A senior executive at Vodacom believes so-called over-the-top (OTT) service providers such as WhatsApp and Skype should be allowed to “run free” on mobile operators’ networks, but emphasises that there is also “no place” in South Africa for so-called “dumb pipes” — operators that provide low-margin infrastructure only over which others provide all the services.
Operators should provide relevant technical and commercial services to OTT providers while also developing OTTs of their own in areas where they can make a big difference, says Ashraff Paruk, Vodacom’s recently appointed managing executive for digital services.
Paruk says that the company’s success lies in “enabling OTT players to run free” on its network.
He says Wasps, or wireless application service providers, “ran ahead” when Vodacom opened key elements of its network so that they could provide meaningful services to end users. “The question is, how do we enable OTTs from a technical level that adds value? [How do we] give them a deal that makes sense at a commercial level that doesn’t squeeze them? There has to be enough value from a network perspective,” Paruk says.

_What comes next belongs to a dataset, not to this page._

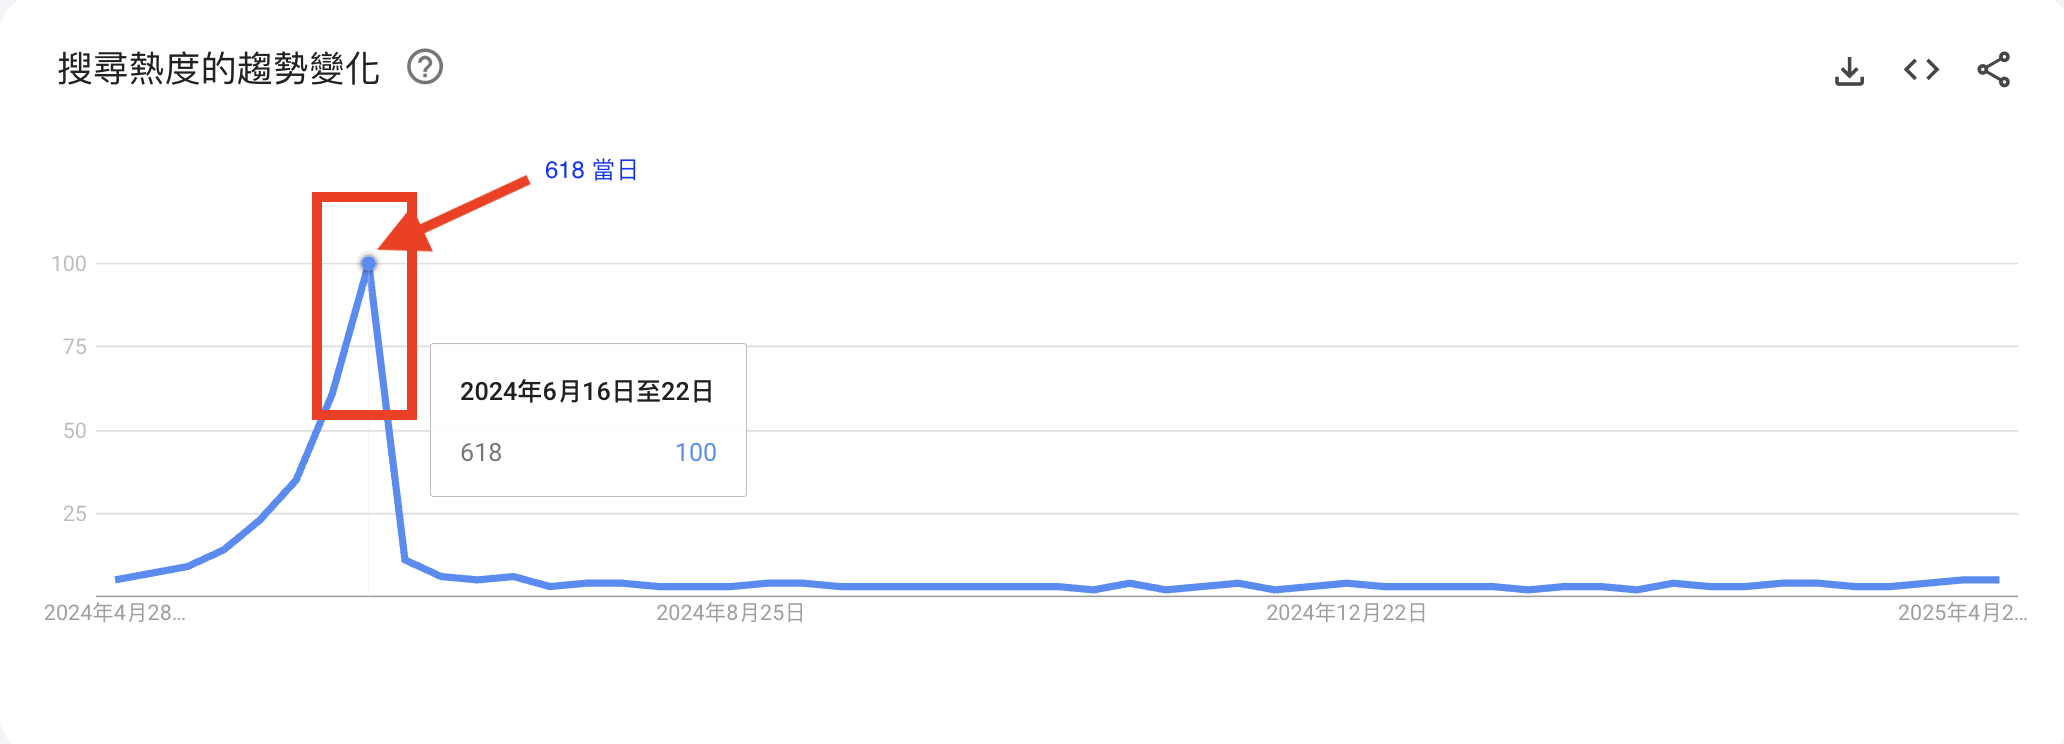Screen dimensions: 2064x744
Task: Click the 50 y-axis label
Action: pyautogui.click(x=75, y=430)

South Africa’s big operators, including Vodacom, MTN and Telkom, have expressed concern in recent weeks at the impact of OTTs on their businesses.

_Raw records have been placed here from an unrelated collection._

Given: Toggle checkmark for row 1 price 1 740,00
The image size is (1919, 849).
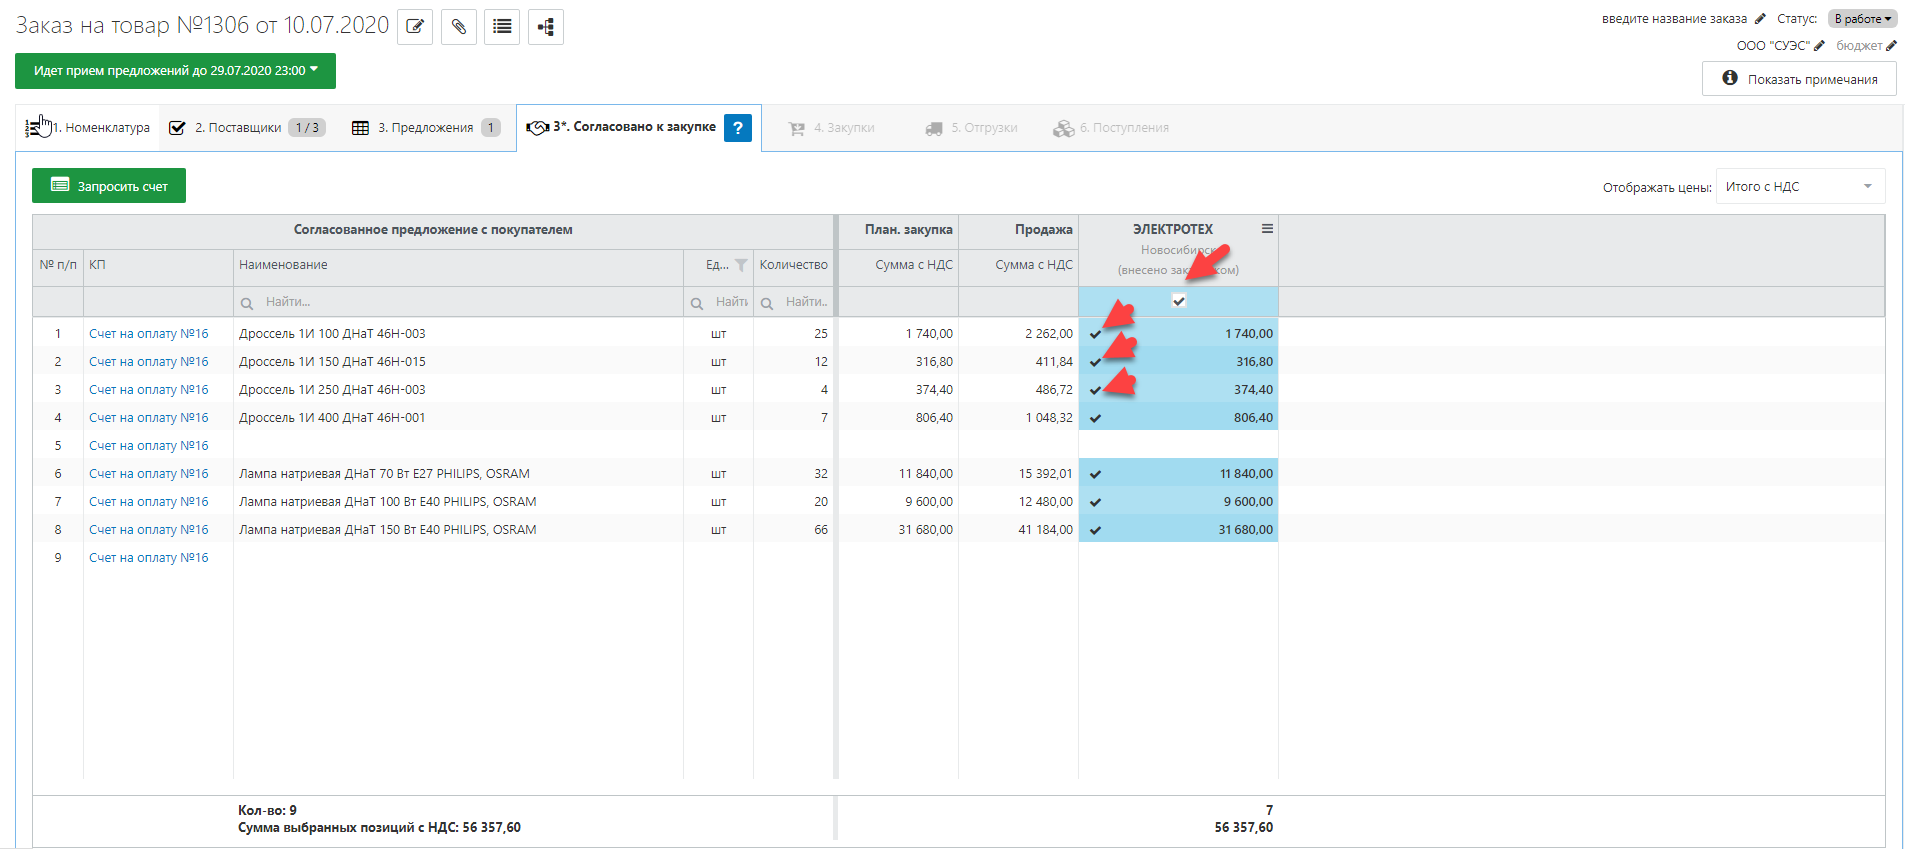Looking at the screenshot, I should point(1096,334).
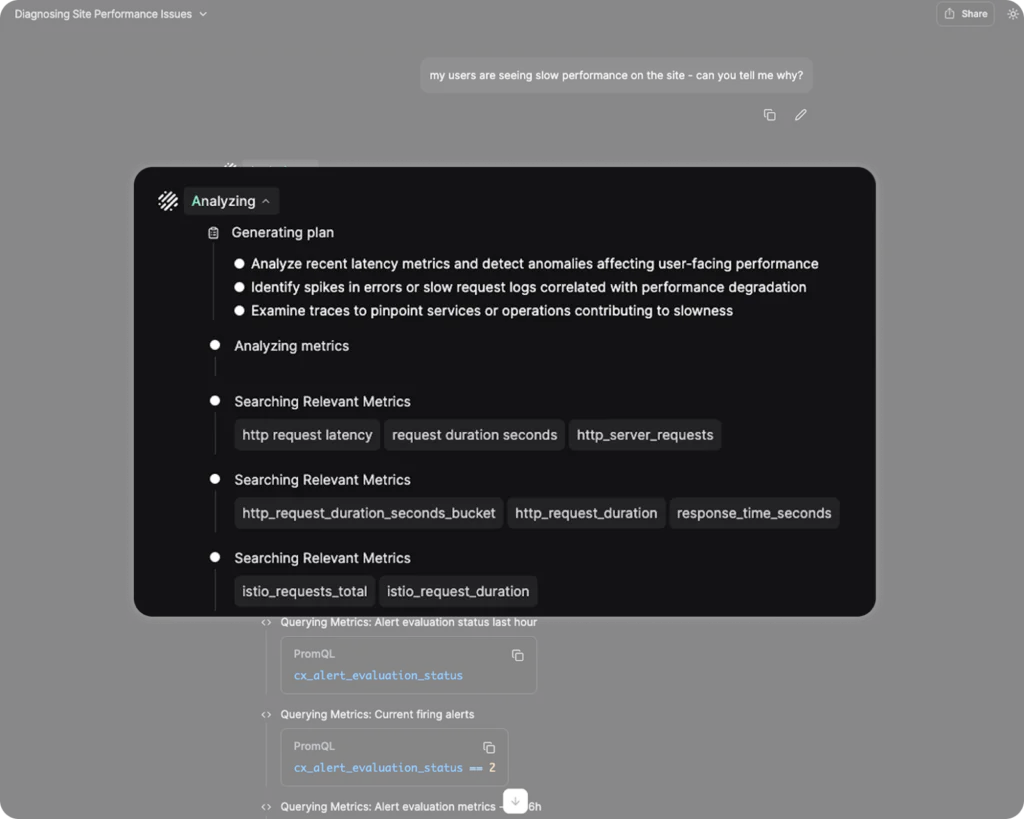Viewport: 1024px width, 819px height.
Task: Click the 'cx_alert_evaluation_status == 2' query text
Action: coord(394,768)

MTN South Africa CEO Ahmad Farroukh became the first to raise his concerns when he said in an interview with TechCentral in September that his company is not prepared to spend billions of dollars building advanced telecoms networks just so that OTT providers can get a “free ride” by competing with the company using that same costly infrastructure.
There has to be some sort of quid pro quo, he said.
Farroukh took aim at smaller rival Cell C for agreeing not to charge some of its subscribers for data when they access WhatsApp. “I laughed when I saw one of the operators zero-rating one of these very famous apps. This same app will launch voice [calls] soon.”
Taking the opposite view, Cell C CEO Jose Dos Santos said the move was driven in part by a need by mobile operators to embrace rather than fight OTT players.
Now Paruk, who has been tasked with building OTT services for Vodacom, says it’s important to embrace rather than alienate third-party service providers.
“Vodacom’s best path is enabling our own OTT services and enabling third parties by offering a network that is relevant to them in a way that makes sense,” he says. “And if you add value, you should be charging for it.”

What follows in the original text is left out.